Parallelamente, il cervello costruisce e aggiorna rappresentazioni corporee:

  • Immagine corporea → rappresentazione cognitiva basata su memoria e conoscenze.

  • Schema corporeo → mappa dinamica aggiornata in tempo reale, che guida il movimento.

  • Forma corporea → rappresentazione delle metriche del corpo, spesso con percezioni soggettive distorte.


Controllo posturale e adattamento visuomotorio

Il mantenimento della postura eretta è un compito complesso che integra:

  • propriocezione plantare e muscolare,

  • informazioni visive,

  • sistema vestibolare,

  • recettori cutanei.

Aggiustamenti posturali anticipatori (APA)

Sono attivazioni muscolari che precedono un movimento volontario, stabilizzando il corpo prima che l’azione inizi.
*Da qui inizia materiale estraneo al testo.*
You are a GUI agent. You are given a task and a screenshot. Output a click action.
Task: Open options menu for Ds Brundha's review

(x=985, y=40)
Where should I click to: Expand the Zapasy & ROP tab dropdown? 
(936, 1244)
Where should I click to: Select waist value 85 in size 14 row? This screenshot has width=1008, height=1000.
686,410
La loro organizzazione può essere:

  • gerarchica (postura e movimento strettamente collegati),

  • parallela (vie separate ma integrate).

Input sensoriali e stabilità

  • Input plantari: fondamentali per l’equilibrio. Studi recenti hanno dimostrato che la stimolazione meccanica mirata (es. cuscini elicoidali Policettivo®) migliora la stabilità, soprattutto a occhi chiusi.
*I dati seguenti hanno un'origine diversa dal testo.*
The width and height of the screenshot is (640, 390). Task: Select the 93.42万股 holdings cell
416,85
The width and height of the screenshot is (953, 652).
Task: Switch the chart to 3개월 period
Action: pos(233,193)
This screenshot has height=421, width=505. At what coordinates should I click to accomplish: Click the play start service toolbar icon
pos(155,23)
  • Visione: domina fino a circa 65 anni, ma con l’invecchiamento il suo contributo cala.

  • Propriocezione del collo: nei soggetti anziani, stimolazioni vibratorie cervicali possono generare perturbazioni posturali significative.

Adattamento visuomotorio

Quando la visione viene alterata (ad es. lenti prismatiche), il cervello è in grado di ricalibrare la propriocezione, adattando i movimenti per mantenere l’accuratezza. Questo meccanismo è alla base dei protocolli di rieducazione motoria che combinano stimolazioni plantari e oculomotorie.


Esercizio, invecchiamento e propriocezione

  • Esercizio intenso può alterare la percezione di posizione e forza, generando errori persistenti anche a distanza di tempo (Proske 2012).
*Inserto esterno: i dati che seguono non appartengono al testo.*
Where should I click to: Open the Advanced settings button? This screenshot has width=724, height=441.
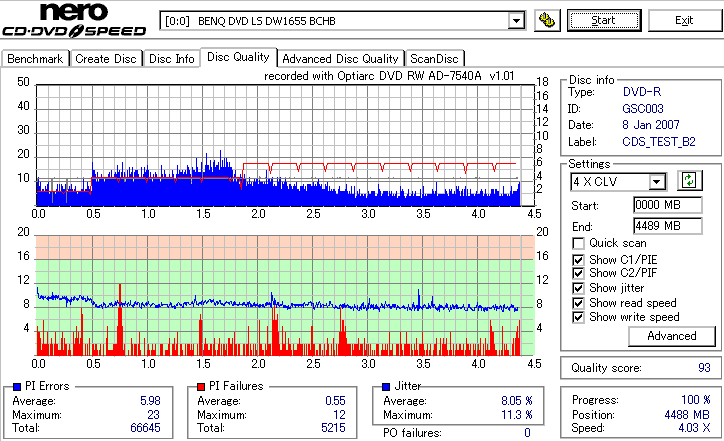[671, 336]
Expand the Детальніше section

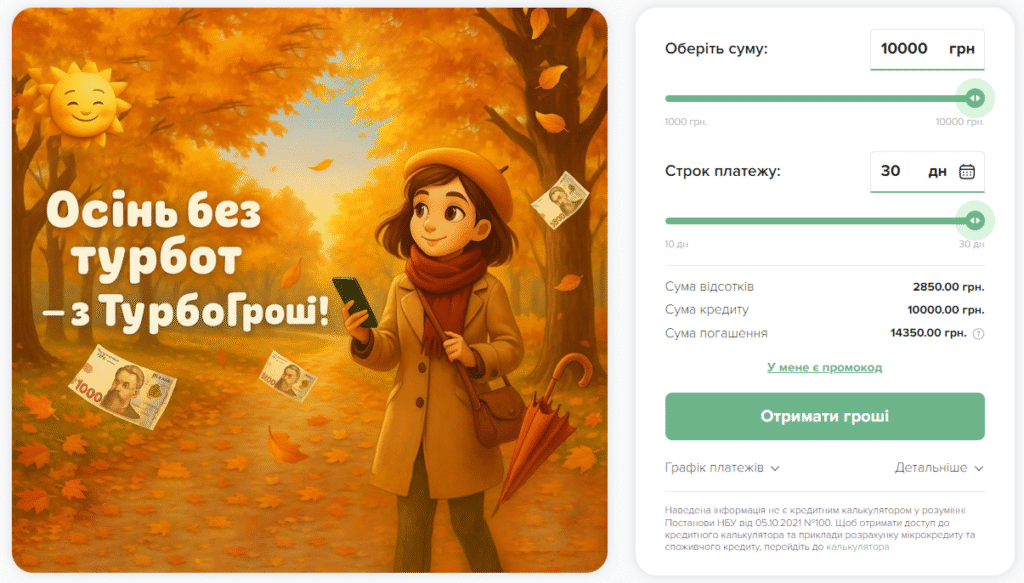[x=939, y=468]
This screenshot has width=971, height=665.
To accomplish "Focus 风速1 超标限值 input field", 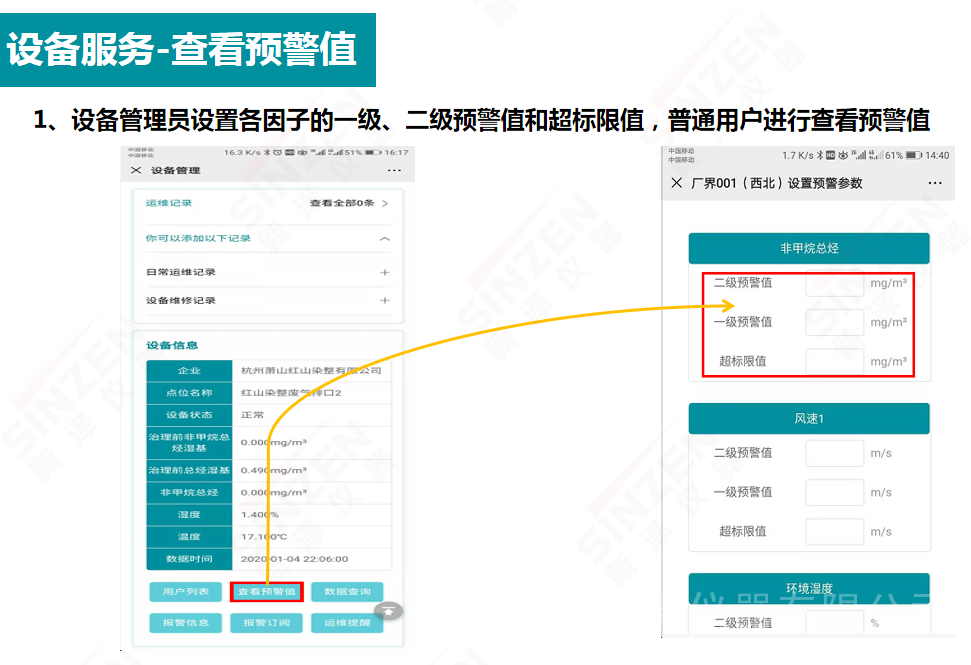I will pyautogui.click(x=834, y=531).
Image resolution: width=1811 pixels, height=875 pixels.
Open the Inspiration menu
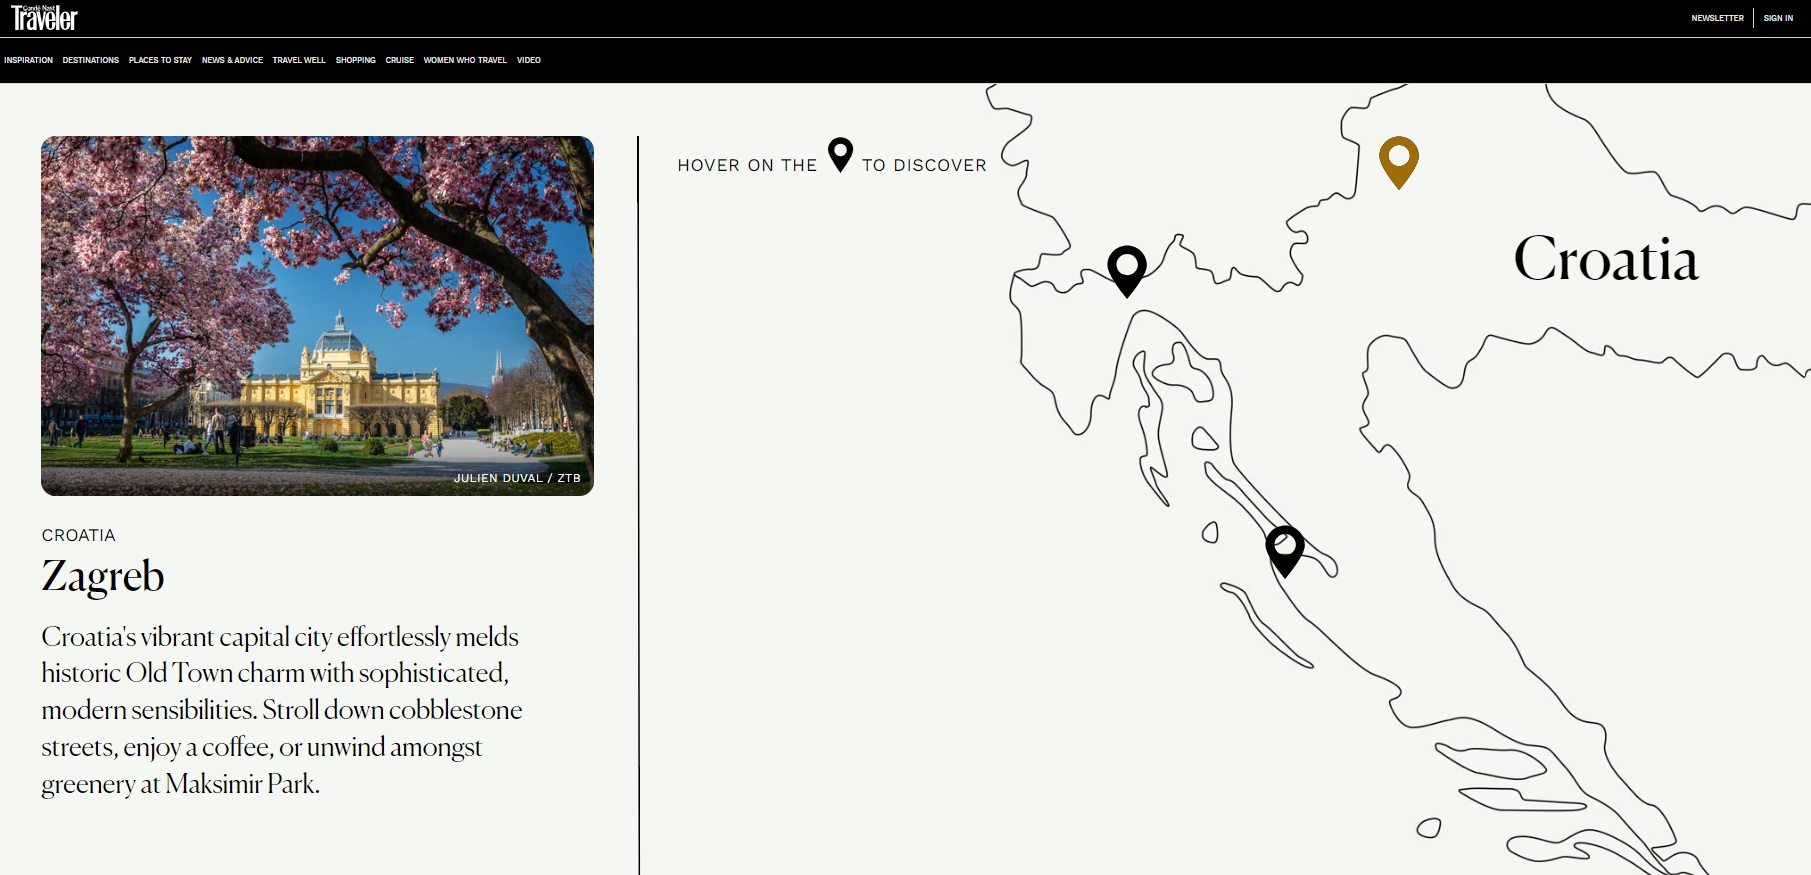pos(28,60)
  • Invecchiamento: la sensibilità dei fusi muscolari e la discriminazione propriocettiva diminuiscono, aumentando il rischio di cadute. Deficit a ginocchia e caviglie, combinati a tempi di reazione più lenti, rappresentano fattori critici negli anziani.


Implicazioni cliniche

La comprensione della propriocezione apre scenari concreti in fisioterapia:

  • Prevenzione delle cadute negli anziani, grazie a stimolazioni plantari mirate.

  • Riabilitazione post-operatoria e post-traumatica, con protocolli basati sulla ricalibrazione sensoriale.

  • Terapie preventive e di igiene posturale quotidiana, tramite strumenti brevettati come i cuscini elicoidali Policettivo®, che agiscono selettivamente sul sistema podalico e sul controllo tonico-posturale.


Conclusioni

La propriocezione è un pilastro della salute neuromotoria. La sua integrazione con sistemi visivi e vestibolari garantisce equilibrio, postura e adattamento continuo. L’innovazione tecnologica e i protocolli basati sulla Neuro-Propriocezione Selettiva offrono nuove prospettive cliniche, con benefici misurabili sia nella prevenzione che nella riabilitazione.

La ricerca futura dovrà concentrarsi sull’identificazione delle aree cerebrali coinvolte e sull’efficacia a lungo termine delle terapie propriocettive. Nel frattempo, la pratica clinica dimostra come un approccio mirato alla stimolazione sensoriale possa trasformare la qualità della vita dei pazienti.


🔖 Riferimenti essenziali

  • Proske U., Gandevia S. (2012). The proprioceptive senses: their roles in signaling body shape, body position and movement, and muscle force. Physiol Rev, 92(4), 1651–1697.

  • Bricot B. (2001). La riprogrammazione posturale globale. Masson.

  • Fimiani A. (2014). Medicina funzionale globale. Postura, equilibrio. Marrapese Editore.

  • Ronconi R. (2018). Biomeccanica e clinica del piede. Minerva Medica.

  • Studio interno: Valutazione degli Effetti Terapeutici, Propriocettivi e Posturali di Cuscini con Effetto Elicoidale sul Piede e Somministrazione Selettiva della Propriocezione (Policettivo®, 2024).